Extracted data entries

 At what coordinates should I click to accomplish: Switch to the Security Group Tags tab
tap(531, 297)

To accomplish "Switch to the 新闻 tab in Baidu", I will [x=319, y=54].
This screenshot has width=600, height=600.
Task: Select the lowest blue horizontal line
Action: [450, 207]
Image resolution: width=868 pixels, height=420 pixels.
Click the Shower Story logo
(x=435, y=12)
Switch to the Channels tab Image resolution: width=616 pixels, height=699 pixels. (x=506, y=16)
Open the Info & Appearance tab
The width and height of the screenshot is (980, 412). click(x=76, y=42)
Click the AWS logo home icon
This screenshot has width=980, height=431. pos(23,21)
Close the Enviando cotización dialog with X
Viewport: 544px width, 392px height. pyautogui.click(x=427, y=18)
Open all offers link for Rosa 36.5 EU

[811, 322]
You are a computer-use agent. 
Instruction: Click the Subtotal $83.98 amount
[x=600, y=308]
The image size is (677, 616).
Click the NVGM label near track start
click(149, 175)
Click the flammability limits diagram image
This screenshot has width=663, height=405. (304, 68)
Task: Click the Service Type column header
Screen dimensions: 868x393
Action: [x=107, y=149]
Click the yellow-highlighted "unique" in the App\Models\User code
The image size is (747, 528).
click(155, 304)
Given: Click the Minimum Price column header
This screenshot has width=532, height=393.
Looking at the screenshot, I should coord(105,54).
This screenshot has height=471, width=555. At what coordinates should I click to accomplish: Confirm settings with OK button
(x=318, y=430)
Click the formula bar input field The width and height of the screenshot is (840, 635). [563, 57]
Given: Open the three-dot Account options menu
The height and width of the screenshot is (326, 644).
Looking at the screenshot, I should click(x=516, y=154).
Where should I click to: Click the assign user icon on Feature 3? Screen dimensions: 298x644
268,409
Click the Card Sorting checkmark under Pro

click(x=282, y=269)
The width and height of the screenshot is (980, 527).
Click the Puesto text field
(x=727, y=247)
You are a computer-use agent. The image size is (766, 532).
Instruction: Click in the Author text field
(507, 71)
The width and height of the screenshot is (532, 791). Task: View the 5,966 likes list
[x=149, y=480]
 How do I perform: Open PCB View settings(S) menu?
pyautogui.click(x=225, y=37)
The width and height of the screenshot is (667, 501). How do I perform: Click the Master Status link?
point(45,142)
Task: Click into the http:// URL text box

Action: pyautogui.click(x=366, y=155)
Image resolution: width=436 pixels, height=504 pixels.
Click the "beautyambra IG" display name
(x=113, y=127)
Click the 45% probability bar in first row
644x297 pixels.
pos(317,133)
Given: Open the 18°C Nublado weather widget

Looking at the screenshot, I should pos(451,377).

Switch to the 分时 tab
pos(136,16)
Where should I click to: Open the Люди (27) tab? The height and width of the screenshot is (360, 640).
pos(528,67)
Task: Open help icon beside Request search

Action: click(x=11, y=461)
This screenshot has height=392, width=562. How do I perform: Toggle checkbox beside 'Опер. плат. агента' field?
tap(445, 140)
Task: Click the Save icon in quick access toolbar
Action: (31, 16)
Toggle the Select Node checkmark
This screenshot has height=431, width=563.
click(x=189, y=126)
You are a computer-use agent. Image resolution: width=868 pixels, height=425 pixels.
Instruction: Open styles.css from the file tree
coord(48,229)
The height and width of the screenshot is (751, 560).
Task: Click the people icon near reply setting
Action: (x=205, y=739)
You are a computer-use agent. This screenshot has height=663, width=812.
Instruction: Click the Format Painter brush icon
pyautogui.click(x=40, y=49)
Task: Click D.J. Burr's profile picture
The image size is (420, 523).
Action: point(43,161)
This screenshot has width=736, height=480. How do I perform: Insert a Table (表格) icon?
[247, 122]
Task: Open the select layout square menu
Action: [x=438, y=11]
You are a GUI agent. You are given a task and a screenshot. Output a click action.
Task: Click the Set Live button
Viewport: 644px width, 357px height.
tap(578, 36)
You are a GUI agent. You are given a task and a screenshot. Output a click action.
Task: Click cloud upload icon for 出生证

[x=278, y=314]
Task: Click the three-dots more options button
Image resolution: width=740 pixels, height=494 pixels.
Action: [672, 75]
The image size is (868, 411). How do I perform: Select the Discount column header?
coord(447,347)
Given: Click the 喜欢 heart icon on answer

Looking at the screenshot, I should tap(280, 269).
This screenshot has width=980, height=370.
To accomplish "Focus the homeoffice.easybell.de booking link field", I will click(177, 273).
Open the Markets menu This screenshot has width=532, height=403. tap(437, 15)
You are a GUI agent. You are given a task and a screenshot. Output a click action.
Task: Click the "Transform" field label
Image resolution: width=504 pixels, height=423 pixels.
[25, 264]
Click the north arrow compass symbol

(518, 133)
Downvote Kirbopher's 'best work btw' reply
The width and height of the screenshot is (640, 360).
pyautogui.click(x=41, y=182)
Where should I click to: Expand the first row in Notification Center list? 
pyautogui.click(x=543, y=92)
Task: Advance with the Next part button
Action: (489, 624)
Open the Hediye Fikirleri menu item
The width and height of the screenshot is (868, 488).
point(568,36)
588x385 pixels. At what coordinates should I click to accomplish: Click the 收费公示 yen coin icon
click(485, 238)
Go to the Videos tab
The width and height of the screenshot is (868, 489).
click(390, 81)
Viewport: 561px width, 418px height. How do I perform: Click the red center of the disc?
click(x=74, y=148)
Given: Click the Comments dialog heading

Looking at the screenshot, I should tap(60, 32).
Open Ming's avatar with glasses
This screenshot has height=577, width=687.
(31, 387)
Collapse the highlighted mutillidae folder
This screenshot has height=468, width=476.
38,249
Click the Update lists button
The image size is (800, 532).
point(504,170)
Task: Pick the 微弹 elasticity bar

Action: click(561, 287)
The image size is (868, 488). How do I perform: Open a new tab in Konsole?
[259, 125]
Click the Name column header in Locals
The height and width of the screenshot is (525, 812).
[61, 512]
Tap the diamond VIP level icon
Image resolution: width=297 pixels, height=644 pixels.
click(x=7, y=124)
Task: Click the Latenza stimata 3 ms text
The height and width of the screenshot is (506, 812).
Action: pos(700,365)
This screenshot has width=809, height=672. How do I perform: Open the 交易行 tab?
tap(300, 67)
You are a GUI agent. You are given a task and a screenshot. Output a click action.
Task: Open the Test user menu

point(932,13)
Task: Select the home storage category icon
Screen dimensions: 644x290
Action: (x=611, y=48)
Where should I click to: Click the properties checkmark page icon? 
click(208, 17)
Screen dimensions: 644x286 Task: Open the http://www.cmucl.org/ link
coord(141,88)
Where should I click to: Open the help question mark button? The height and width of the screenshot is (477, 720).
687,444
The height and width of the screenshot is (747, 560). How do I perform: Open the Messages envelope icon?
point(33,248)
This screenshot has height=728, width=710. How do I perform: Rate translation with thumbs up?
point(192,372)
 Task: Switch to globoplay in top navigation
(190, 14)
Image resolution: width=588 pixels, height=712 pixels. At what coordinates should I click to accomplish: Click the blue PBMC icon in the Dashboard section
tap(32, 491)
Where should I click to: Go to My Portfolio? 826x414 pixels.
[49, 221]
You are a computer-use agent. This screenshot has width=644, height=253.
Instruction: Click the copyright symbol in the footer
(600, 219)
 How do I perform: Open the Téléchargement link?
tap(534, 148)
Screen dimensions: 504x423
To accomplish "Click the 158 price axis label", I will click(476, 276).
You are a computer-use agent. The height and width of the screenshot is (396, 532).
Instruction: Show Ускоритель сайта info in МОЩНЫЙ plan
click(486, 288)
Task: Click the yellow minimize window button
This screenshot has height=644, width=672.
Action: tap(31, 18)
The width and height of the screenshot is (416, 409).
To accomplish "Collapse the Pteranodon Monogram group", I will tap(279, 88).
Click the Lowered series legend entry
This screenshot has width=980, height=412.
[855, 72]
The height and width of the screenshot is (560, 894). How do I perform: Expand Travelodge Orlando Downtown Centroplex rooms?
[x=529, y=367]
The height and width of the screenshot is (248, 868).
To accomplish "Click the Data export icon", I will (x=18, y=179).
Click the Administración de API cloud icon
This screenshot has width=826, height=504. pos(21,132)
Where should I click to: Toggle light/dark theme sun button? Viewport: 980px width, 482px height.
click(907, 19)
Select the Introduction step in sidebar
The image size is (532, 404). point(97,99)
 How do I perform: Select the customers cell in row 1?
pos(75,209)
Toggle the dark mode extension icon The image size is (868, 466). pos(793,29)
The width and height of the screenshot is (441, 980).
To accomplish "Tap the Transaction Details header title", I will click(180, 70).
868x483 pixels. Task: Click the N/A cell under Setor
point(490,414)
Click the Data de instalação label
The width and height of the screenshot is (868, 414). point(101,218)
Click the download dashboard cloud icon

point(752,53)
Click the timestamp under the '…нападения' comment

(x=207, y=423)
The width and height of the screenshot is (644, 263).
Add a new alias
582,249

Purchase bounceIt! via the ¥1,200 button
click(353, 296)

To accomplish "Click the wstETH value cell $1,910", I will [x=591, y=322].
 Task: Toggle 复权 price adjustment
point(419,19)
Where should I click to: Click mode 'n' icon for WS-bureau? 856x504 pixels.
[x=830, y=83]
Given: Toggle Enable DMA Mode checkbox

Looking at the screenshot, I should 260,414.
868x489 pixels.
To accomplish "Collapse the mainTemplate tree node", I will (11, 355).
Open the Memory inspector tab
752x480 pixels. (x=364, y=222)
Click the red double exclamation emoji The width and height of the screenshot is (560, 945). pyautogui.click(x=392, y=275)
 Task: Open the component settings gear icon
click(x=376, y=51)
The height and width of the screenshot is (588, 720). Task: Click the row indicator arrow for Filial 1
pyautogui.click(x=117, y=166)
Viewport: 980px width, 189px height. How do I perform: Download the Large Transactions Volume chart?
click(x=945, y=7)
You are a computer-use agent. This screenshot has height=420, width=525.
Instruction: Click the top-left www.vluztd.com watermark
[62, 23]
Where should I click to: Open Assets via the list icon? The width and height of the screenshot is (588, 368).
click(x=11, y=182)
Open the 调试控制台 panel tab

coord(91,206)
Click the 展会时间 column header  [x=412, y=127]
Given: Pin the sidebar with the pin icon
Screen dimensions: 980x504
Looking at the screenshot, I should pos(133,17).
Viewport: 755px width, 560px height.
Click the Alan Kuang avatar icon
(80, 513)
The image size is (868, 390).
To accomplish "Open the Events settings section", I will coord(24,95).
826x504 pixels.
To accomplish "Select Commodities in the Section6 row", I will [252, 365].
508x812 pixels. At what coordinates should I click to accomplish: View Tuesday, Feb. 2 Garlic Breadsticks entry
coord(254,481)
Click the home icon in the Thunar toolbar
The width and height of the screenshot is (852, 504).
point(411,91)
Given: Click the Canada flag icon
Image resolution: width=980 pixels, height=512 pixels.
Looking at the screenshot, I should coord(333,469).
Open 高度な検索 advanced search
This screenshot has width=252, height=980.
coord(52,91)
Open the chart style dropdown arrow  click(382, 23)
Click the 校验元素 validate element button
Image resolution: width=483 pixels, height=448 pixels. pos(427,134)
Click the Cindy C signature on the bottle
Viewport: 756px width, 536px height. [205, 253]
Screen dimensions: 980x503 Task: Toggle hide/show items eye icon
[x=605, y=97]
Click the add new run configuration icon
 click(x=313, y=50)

▶ WHAT IS NEEDED
Wherever "agent" turns up in the records, copy the whole line.

▶ EXPECTED OUTPUT
You are a computer-use agent. 
You are a computer-use agent. The image size is (766, 532).
You are a computer-use agent. Image resolution: width=868 pixels, height=425 pixels.
You are a computer-use agent. This screenshot has height=663, width=812.
You are a GUI agent. You are given a task and a screenshot. Output a click action.
You are a GUI agent. You are given a task and a screenshot. Output a click action.
You are a GUI agent. You are given a task and a screenshot. Output a click action.
You are a GUI agent. You are given a task and a screenshot. Output a click action.
You are a computer-use agent. This screenshot has width=644, height=253.
You are a computer-use agent. The height and width of the screenshot is (396, 532).
You are a computer-use agent. This screenshot has height=420, width=525.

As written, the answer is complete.